28 Çelebi Mehmet Efendi
Yirmisekiz Çelebi Mehmet Efendi Kimdir?
28 Çelebi Mehmet Efendi (d. Edirne, 1667? – ö. 1732, Kıbrıs)
Çelebi Mehmet Efendi, 1667? yılında Edirne yakınlarında doğdu. Saksoncubaşı Süleyman Ağa’nın oğludur. Babası gibi yeniçeri ocağına girdi , ocağın 28. ortasında kayıtlı olduğu için, zamanla, Yirmisekiz Çelebi Mehmet Efendi diye tanınmıştır. Mesleğinde ilerleyerek çorbacı, muhzırbaşı, yeniçeri efendisi, darphane nâzırı, Pasarofça anlaşmasında (1718) Osmanlı heyeti ikinci delegesi, üçüncü defterdar ve baş muhâsebeci oldu. Mart 1720’de devletin Fransa elçisi olarak Paris’e gitti ve 1721 yılının Temmuzuna kadar orada kaldı.
Paris’ten dönüşünde defter emini, rûznâmçe-i evvel ve baş muhasebeci oldu. 1730 ihtilalinde Kıbrıs Lefkoşe’ye sürüldü ve sürgün hayatının ikinci yılında (1732) orada öldü.
Çelebi’nin kendini göstermeye başladığı yıllar tarihlerde “Lâle Devri” diye anılır. Karlofça (1699) ve Pasarofça anlaşmalarıyla ciddi toprak kayıplarına uğrayan Osmanlı devleti, tehlikenin ve Batı’nın gücünün ilk kez farkına vararak onlarla ciddi temaslar kurmaya bu dönemde karar verdi. Bunun sonucu olarak da Fransa’ya bir elçi yollanması düşünüldü ve bu göreve lâyık biri olarak Yirmisekiz Çelebi Mehmet Efendi seçildi. Mehmet Çelebi kalabalık bir maiyetle 1720 yılı Ekiminde gemiyle yola çıktı. Kırk gün sonra da Tulon’a ulaştı. İşte Sefâret-nâme, Çelebi’nin İstanbul’dan ayrıldığı günden dönüşüne kadarki (yaklaşık bir yıllık süredeki) hatıra ve izlenimlerin kendine has zarif üslubuyla kaleme alınmış şeklidir. Ülkeye dönüşünde Padişah III. Ahmed’e takdim edilen eser “Sefâretnâme-i Fransa” adını taşır.
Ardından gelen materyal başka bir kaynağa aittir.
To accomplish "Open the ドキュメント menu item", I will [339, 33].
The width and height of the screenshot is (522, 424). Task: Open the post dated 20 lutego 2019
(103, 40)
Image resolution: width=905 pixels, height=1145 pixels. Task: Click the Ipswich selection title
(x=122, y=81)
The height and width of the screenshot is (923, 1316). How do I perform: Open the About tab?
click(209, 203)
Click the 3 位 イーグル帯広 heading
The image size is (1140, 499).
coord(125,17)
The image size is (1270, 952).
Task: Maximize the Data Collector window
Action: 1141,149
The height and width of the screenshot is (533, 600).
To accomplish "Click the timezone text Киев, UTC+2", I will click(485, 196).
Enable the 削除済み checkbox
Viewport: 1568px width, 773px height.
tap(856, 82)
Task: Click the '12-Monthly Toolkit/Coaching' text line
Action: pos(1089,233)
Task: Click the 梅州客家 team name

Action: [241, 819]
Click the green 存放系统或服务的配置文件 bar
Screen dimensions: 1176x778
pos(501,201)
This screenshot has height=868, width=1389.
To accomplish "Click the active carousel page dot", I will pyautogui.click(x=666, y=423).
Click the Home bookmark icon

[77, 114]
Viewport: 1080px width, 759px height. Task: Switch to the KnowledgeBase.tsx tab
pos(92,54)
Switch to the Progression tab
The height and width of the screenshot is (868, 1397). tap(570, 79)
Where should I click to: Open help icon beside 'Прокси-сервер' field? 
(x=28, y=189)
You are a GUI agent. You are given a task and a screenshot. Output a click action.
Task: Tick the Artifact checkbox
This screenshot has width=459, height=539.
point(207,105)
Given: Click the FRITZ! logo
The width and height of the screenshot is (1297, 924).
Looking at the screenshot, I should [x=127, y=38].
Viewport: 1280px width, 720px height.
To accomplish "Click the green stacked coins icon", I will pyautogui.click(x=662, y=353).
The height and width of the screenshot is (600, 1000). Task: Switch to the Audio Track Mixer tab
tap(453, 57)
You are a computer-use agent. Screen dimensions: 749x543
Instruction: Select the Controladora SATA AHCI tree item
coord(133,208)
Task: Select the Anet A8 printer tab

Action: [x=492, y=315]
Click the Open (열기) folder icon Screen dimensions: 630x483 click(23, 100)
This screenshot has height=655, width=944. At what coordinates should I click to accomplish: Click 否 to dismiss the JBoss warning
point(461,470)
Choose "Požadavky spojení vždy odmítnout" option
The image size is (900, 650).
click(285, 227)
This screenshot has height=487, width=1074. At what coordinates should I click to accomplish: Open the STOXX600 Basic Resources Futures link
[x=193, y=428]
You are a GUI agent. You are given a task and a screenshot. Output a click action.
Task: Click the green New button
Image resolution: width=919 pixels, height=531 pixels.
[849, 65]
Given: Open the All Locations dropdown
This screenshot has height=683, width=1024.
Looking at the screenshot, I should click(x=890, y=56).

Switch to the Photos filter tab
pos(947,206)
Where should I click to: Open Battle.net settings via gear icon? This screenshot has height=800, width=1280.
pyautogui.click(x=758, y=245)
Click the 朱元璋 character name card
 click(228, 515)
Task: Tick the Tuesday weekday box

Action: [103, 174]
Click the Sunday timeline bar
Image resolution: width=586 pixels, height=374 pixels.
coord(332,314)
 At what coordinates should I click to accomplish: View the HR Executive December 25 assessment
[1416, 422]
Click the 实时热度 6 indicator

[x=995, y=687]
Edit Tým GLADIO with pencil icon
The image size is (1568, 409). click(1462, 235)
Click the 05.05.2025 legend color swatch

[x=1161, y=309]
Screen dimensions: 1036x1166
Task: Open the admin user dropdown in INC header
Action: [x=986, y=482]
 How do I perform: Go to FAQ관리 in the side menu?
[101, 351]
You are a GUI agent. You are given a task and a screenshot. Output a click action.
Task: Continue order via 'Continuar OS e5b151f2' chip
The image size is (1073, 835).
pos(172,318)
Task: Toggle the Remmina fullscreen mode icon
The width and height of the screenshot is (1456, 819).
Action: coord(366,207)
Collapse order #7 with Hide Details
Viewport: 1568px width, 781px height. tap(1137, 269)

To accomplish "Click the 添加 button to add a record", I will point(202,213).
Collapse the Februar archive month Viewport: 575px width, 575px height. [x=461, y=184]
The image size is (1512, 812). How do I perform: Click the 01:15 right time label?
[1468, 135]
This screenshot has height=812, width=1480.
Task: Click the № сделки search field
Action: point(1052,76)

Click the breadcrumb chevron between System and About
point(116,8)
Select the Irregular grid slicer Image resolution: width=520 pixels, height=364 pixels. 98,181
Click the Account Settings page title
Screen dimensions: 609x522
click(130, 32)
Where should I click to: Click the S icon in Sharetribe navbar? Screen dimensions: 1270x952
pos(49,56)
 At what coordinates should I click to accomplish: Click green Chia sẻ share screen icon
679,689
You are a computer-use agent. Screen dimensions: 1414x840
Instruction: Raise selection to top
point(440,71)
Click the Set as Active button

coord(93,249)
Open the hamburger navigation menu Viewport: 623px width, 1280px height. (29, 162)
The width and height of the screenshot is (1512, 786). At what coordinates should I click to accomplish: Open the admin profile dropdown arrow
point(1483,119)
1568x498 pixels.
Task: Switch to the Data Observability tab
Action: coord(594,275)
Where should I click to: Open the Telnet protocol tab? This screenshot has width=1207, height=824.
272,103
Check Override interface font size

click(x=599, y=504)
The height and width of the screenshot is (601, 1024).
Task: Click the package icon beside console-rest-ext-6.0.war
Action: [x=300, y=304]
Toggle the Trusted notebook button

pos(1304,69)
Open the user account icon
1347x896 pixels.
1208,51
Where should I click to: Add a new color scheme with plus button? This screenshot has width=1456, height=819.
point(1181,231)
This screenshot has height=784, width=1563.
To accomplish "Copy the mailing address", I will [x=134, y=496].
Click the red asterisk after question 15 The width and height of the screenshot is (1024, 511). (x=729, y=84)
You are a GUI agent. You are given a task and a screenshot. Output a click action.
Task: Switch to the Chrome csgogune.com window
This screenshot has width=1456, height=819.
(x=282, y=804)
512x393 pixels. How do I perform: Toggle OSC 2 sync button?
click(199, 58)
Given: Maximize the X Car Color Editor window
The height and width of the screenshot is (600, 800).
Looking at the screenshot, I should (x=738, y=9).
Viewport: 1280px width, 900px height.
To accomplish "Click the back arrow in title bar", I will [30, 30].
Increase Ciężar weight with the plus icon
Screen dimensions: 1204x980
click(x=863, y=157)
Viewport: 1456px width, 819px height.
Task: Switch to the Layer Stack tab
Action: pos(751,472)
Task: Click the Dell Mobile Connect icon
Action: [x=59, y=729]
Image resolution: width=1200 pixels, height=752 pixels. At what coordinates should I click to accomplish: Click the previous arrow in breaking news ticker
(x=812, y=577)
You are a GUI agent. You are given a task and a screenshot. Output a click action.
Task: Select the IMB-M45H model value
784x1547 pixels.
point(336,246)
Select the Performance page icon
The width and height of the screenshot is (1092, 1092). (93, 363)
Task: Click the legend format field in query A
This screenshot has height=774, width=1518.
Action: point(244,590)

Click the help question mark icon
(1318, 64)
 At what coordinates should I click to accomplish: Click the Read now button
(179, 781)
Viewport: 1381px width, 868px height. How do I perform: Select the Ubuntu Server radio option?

Çelebi, Fransa’da özellikle de Paris’te görülecek herşeyi görmeye, sonra da bunları eserinde göstermeye çalışır. Fakat artık mağrur bir Osmanlı değil, meraklı, hayran ve biraz da şaşkın biridir. Tanpınar’ın ifadesiyle “Efendi Paris’i Evliya Çelebi’nin Viyana’yı seyrettiği gibi Kanunî devrinin şanlı hatıraları arasından ve bir serhat mücahidinin mağrur gözü ile görmez. O, 18. asır Parisine Karlofça’nın ve Pasarofça’nın millî şuurda açtığı hazin gediklerden ve devlet işlerinde pişmiş zeki bir memurun tecrübesiyle bakar.”
Sefâretnâme, batı medeniyetiyle ilk farklı temasımızın yazılı birinci örneği olması yanında, o günkü Osmanlının Avrupa ve Avrupalıya bakışını göstermesi bakımından da ilginçtir.
Eser, 1757’de ilk olarak Galland tarafından Fransızcaya çevrildi. İstanbul ve Avrupa’da yapılmış birkaç baskısı vardır. Ayrıca Abdullah Uçman tarafından yeni harflerle ve sadeleştirilerek neşredildi (İstanbul 1975).